Stored data entries:
============================================================

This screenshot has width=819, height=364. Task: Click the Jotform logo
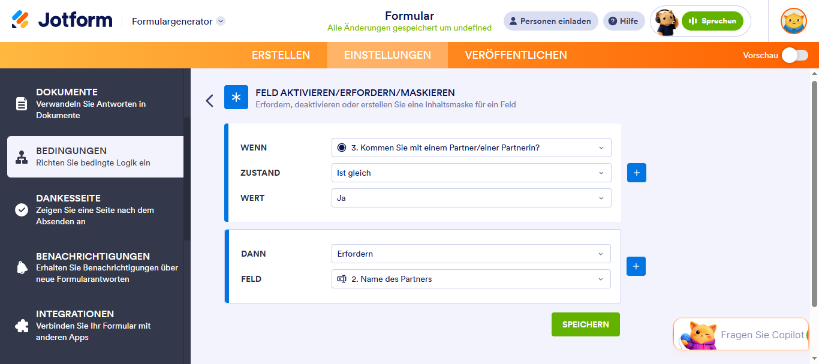point(62,20)
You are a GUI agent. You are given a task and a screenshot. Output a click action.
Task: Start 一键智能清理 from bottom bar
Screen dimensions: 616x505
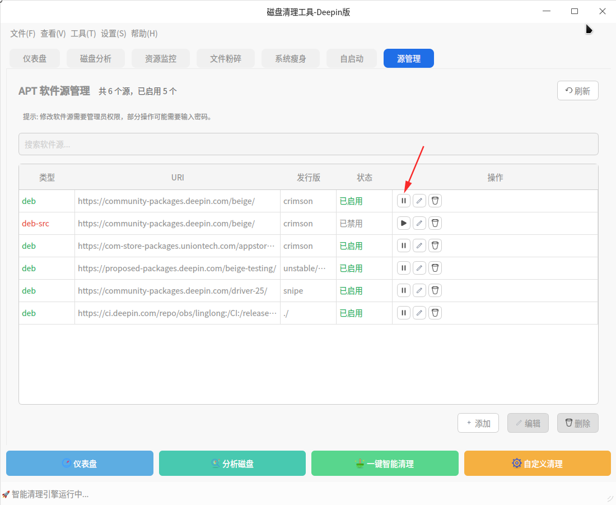(385, 464)
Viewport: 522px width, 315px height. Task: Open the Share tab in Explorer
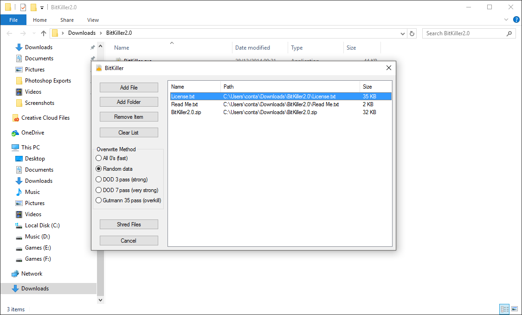(x=67, y=20)
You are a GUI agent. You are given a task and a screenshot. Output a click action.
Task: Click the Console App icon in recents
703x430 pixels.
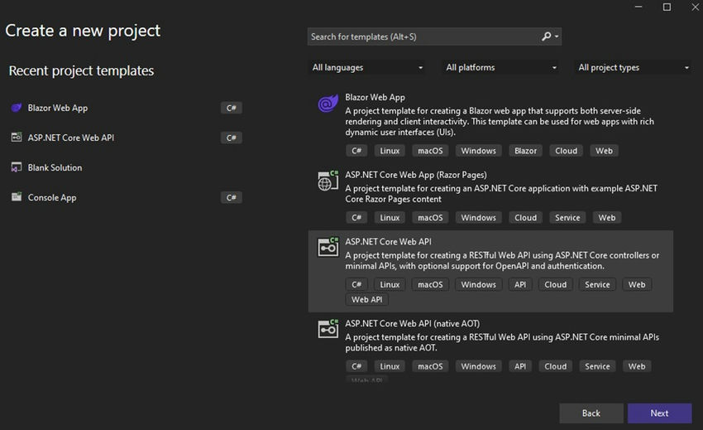[x=16, y=197]
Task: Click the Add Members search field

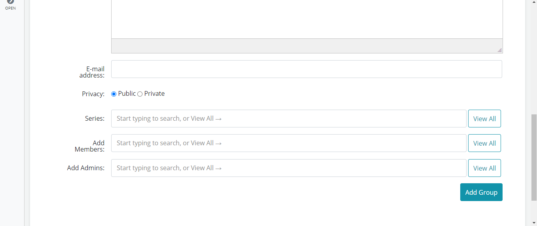Action: point(289,143)
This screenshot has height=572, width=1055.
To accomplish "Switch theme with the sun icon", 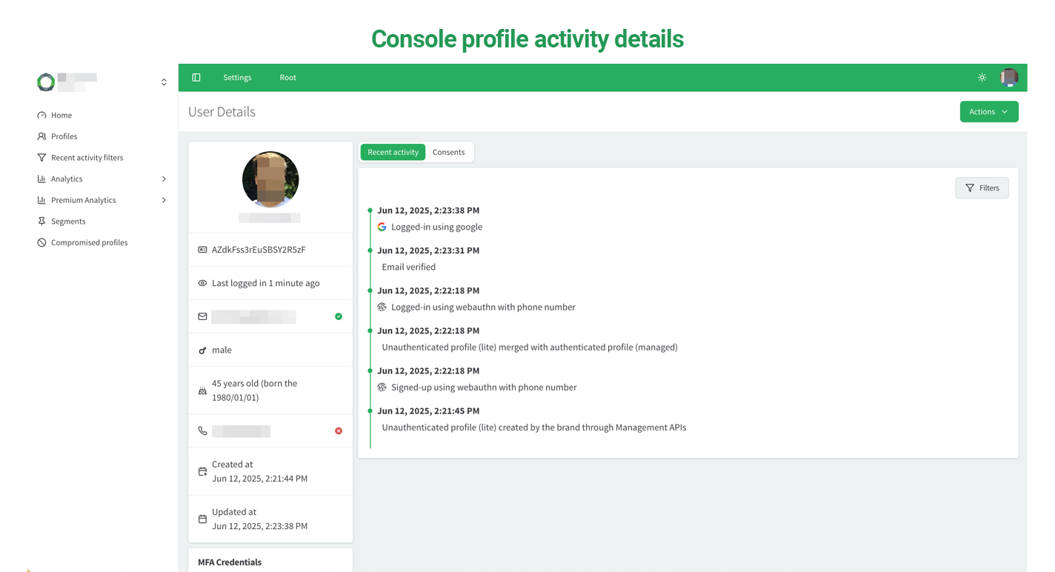I will point(982,78).
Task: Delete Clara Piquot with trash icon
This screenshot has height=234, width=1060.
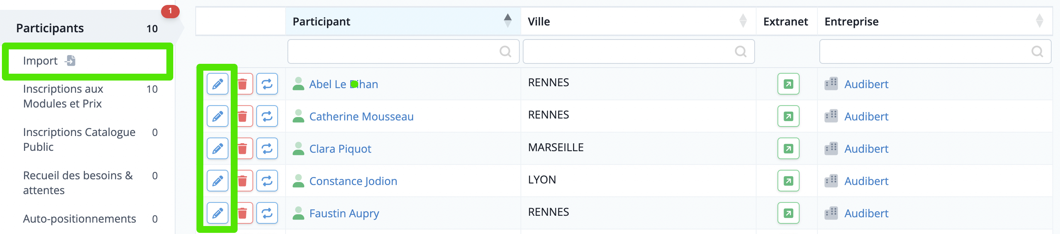Action: pos(243,149)
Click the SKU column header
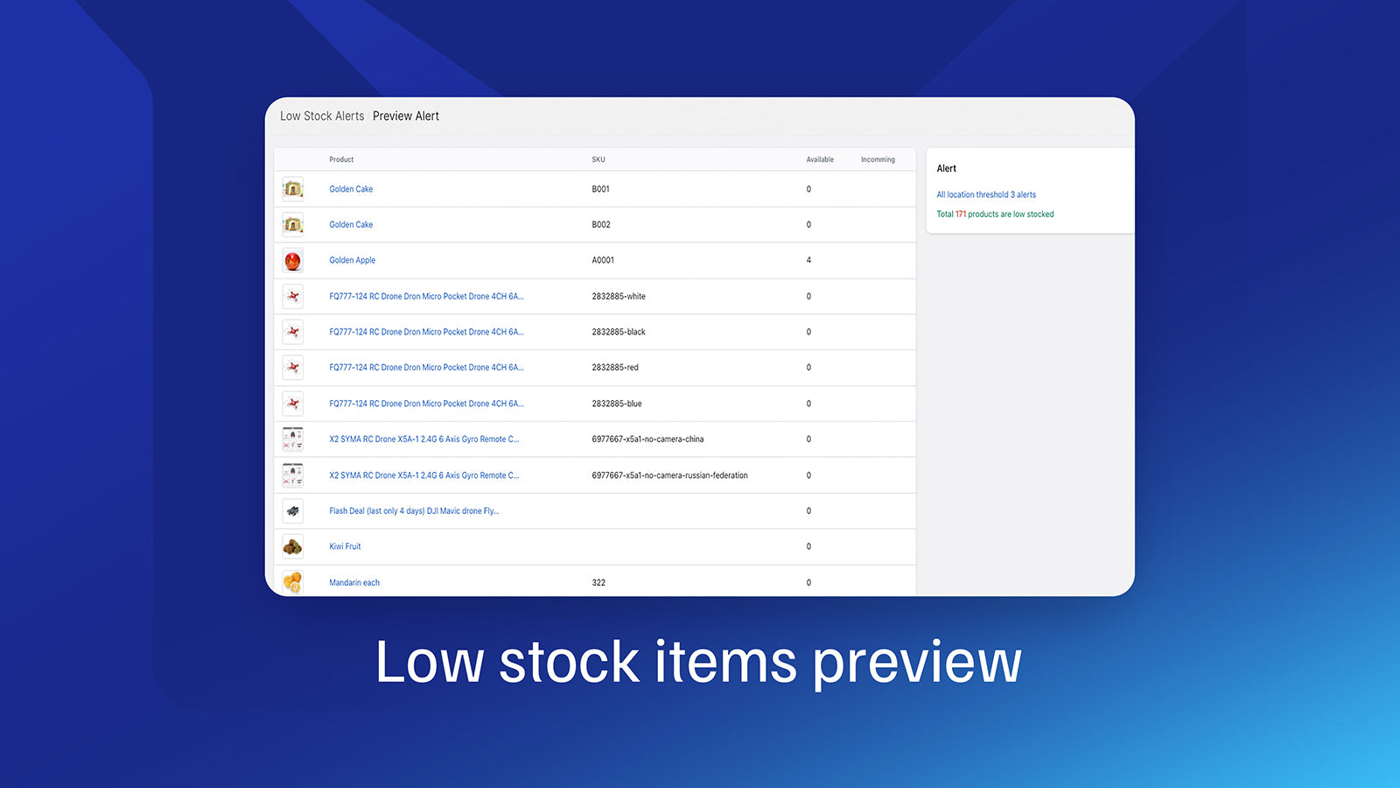The image size is (1400, 788). coord(599,158)
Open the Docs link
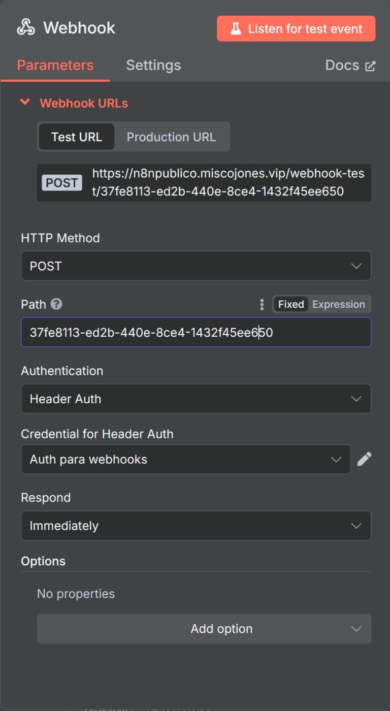Image resolution: width=390 pixels, height=711 pixels. (x=343, y=65)
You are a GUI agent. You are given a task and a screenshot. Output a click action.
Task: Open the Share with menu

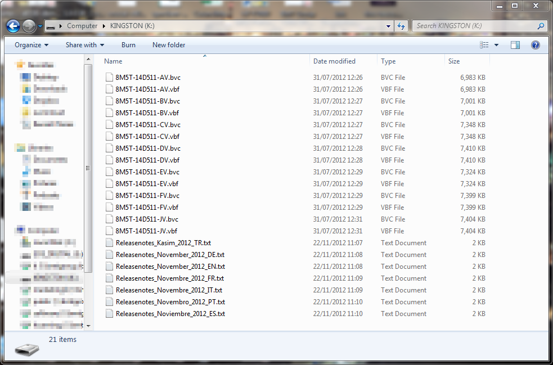click(x=84, y=45)
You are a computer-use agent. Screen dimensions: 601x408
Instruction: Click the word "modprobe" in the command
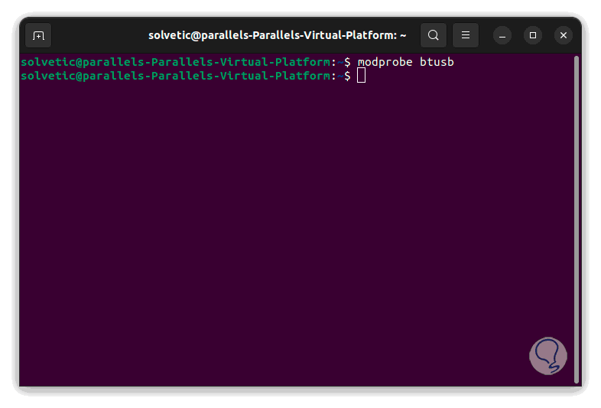coord(385,62)
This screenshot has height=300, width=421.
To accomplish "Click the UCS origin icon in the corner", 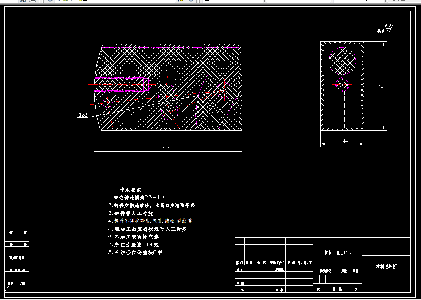I will [7, 289].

============================================================

Work required: Rewrite the lines from the one with "Viewport: 522px width, 315px" through the one with "[x=16, y=197]", both included, with every coordinate in the answers multiplied by 1.8 and rounded to a whole number, halves rounded up. Keep the request text and its numbers unchanged, and leave the pictures out.

Final answer:
Viewport: 522px width, 315px height. Task: Open the Share tab in Explorer
(x=121, y=36)
You are a GUI agent. You are given a task and a screenshot. Output a click action.
Task: Click the Console App icon in recents
703x430 pixels.
[x=29, y=355]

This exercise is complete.